Thu, Jan 15 2009 6:07 PMPermanent Link

"Robert"

"Adam H." <ahairsub5@jvxp_removeme.com> wrote in message
news:31CE52A4-B02E-4C88-AF4B-F253DB0A5584@news.elevatesoft.com...
> Good Morning Robert,
>
> Forgive me - I've had 2 nights bad sleep, so aren't completely awake at
> the moment. Smiley
>
> I've modified the start of my SQL to the following below, but was
> wondering if it would make that much of a performance issue. My reasoning
> is that you still have the line:
>
>> left outer join Memory\M8_Months LM on (LM.Monthbucket >= AM.StartBucket)
>> and (LM.MonthBucket <=AM.EndBucket)
>
> but instead of working on a TDate field, it's working on a TInteger field.
> (Which I was under the opinion a TDatefield is very similar to an integer
> field anyway).
>

True enough, but the integer fields are now indexed, whereas before one of
the date fields was constructed on the fly so it would require a brute force
search (I believe, not even DBISAM is THAT smart). Dates are floats, BTW.
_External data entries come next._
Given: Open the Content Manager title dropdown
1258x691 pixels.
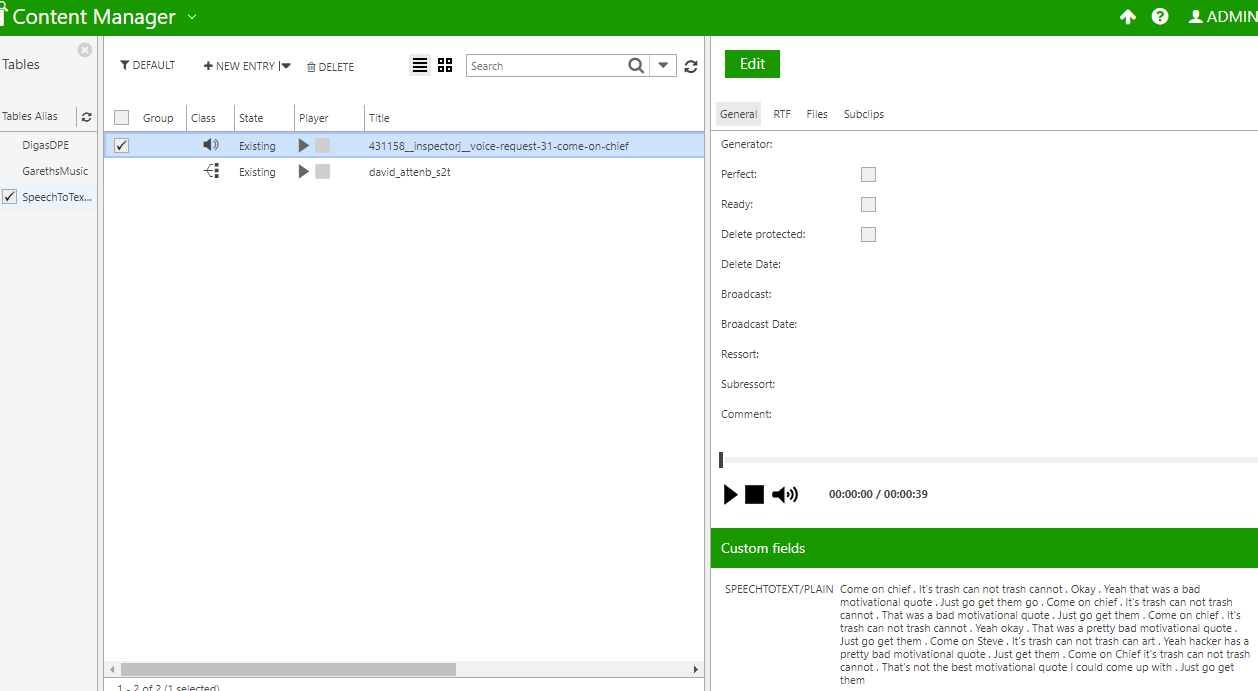Looking at the screenshot, I should [192, 17].
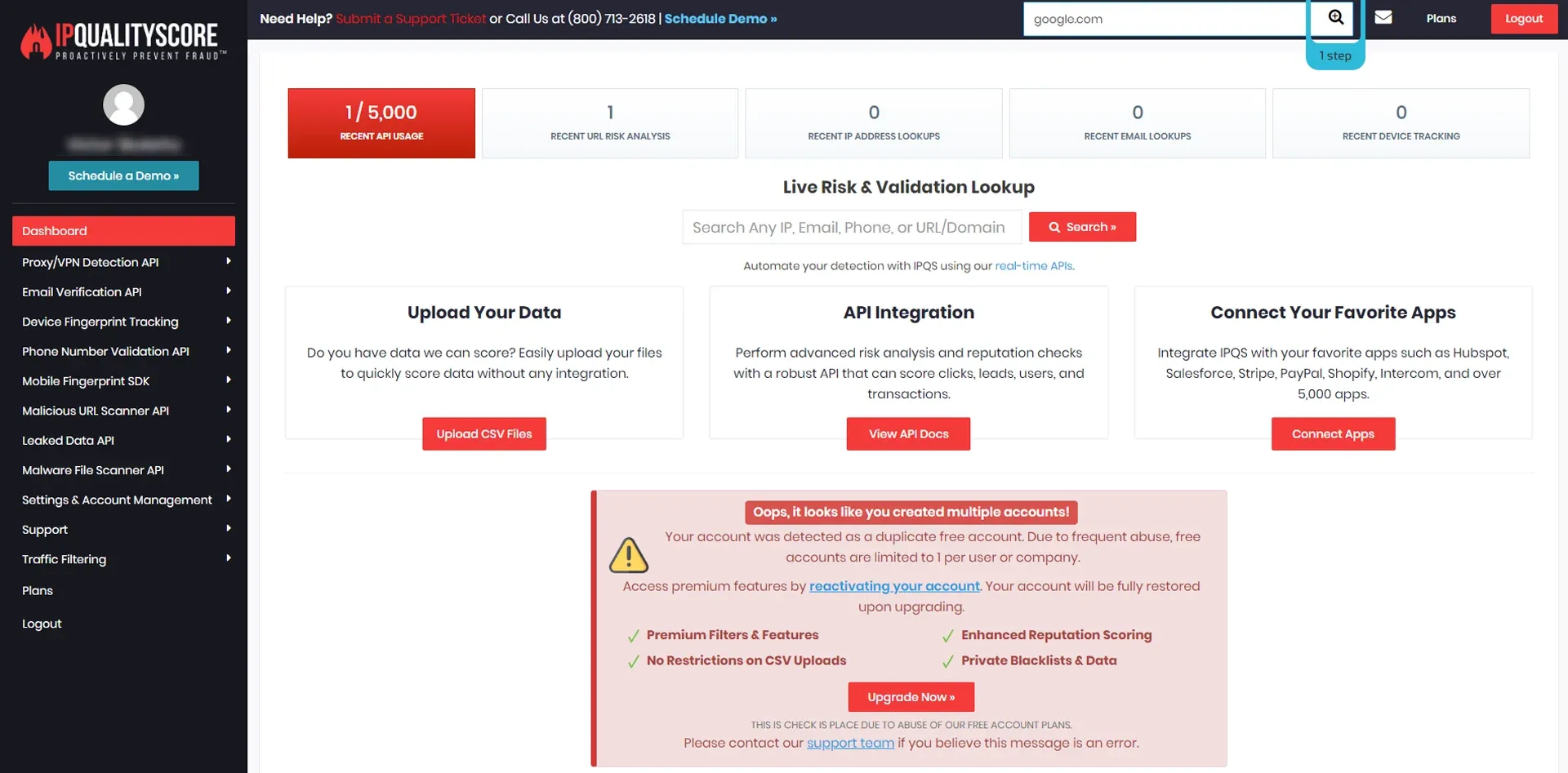Click the yellow warning triangle icon
Image resolution: width=1568 pixels, height=773 pixels.
click(628, 556)
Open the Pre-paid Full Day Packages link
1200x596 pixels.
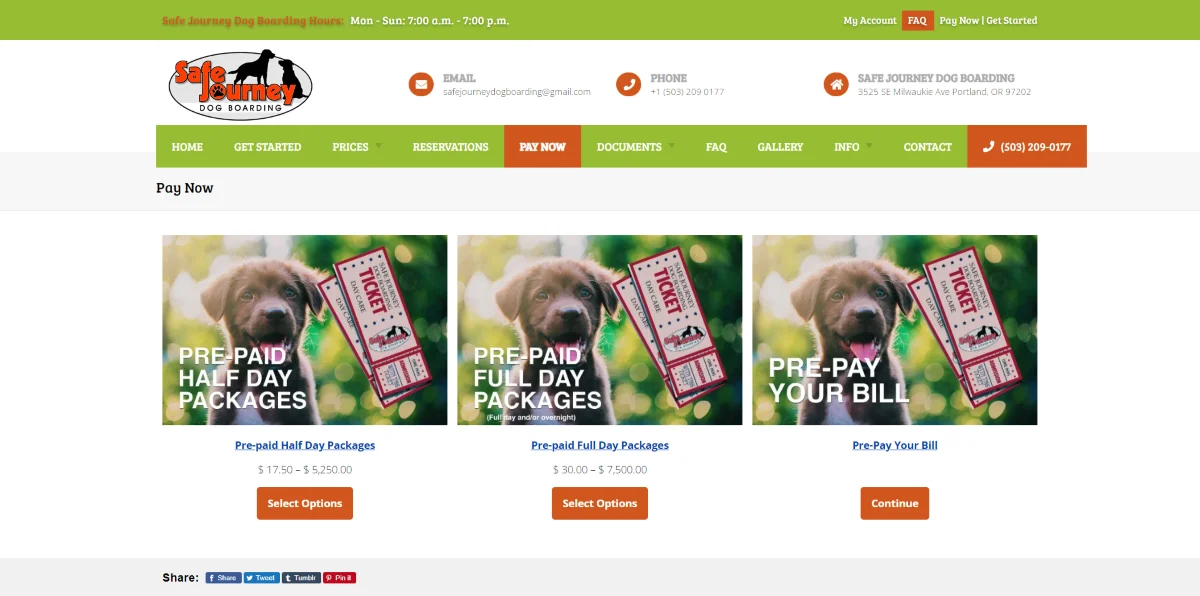point(600,445)
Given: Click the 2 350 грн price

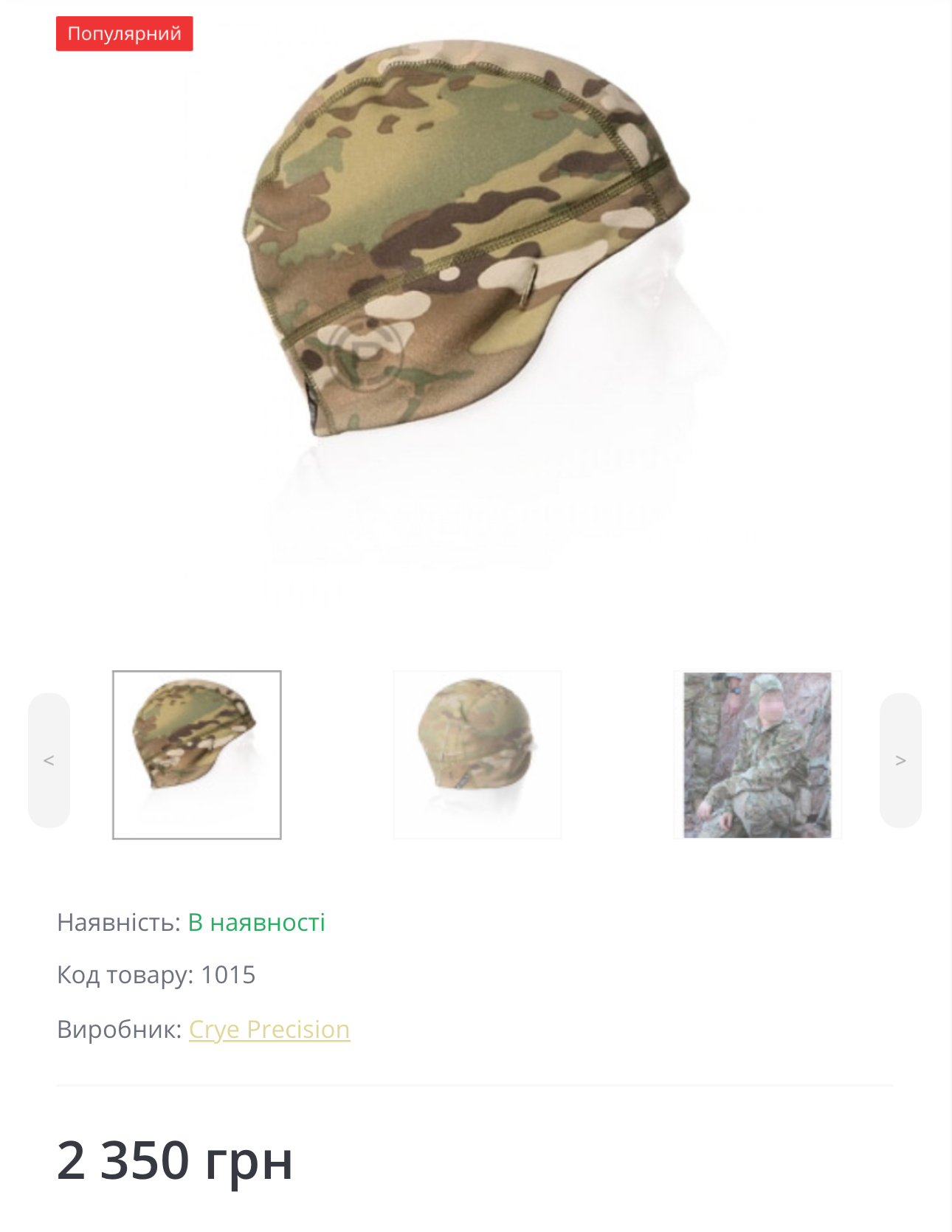Looking at the screenshot, I should coord(175,1160).
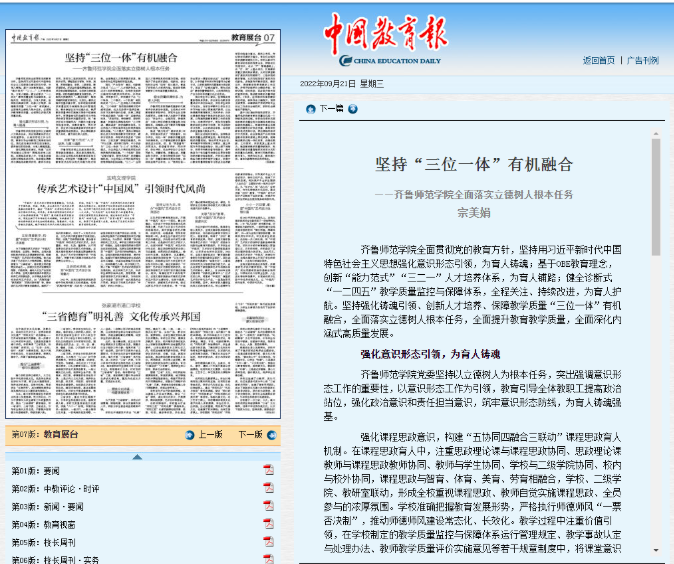Screen dimensions: 674x564
Task: Select 第02版：中教评论·时评 page entry
Action: [x=55, y=488]
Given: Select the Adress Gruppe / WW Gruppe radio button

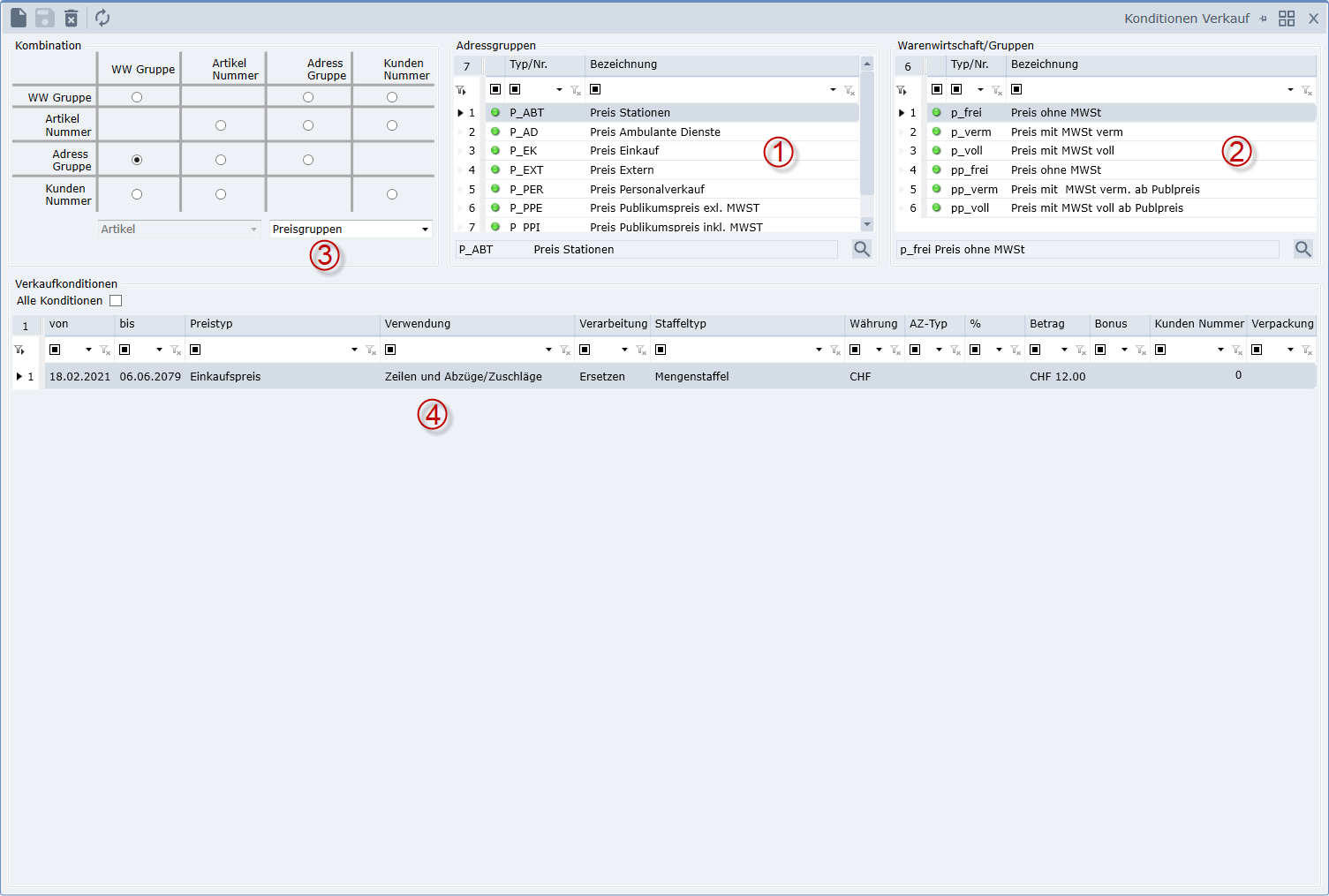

A minor suggestion, pull the month and year when you build the M8_Months
table, so you'll have them indexed by bucket and ready to go when you need
to build your final report / display, where obviously you will not want a
bucket number but a real month and year.

Why are you using a left outer join? Could not figure that one out.

Robert

Thu, Jan 15 2009 9:02 PMPermanent Link

"Adam H."
Hi Robert,

Thanks again for your help!

> True enough, but the integer fields are now indexed, whereas before one of
> the date fields was constructed on the fly so it would require a brute
> force search (I believe, not even DBISAM is THAT smart). Dates are floats,
> BTW.

Aaah - I was thinking since timestamps were float (like) then dates might
have been integers. Was just a bad guess. Thanks for the correction. Smile

> Why are you using a left outer join? Could not figure that one out.

Because I've had 2 bad nights sleep.  Wink

Thanks for pointing that out too!

Have a great weekend!

Adam.
Image